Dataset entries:
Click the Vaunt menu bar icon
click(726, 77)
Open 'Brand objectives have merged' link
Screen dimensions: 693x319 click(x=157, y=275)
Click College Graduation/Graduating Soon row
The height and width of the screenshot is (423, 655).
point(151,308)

> EXERCISE GOAL:
All of the data above needs to be given again exactly.

> RESULT BELOW:
Click the Vaunt menu bar icon
click(726, 77)
Open 'Brand objectives have merged' link
Screen dimensions: 693x319 click(x=157, y=275)
Click College Graduation/Graduating Soon row
The height and width of the screenshot is (423, 655).
point(151,308)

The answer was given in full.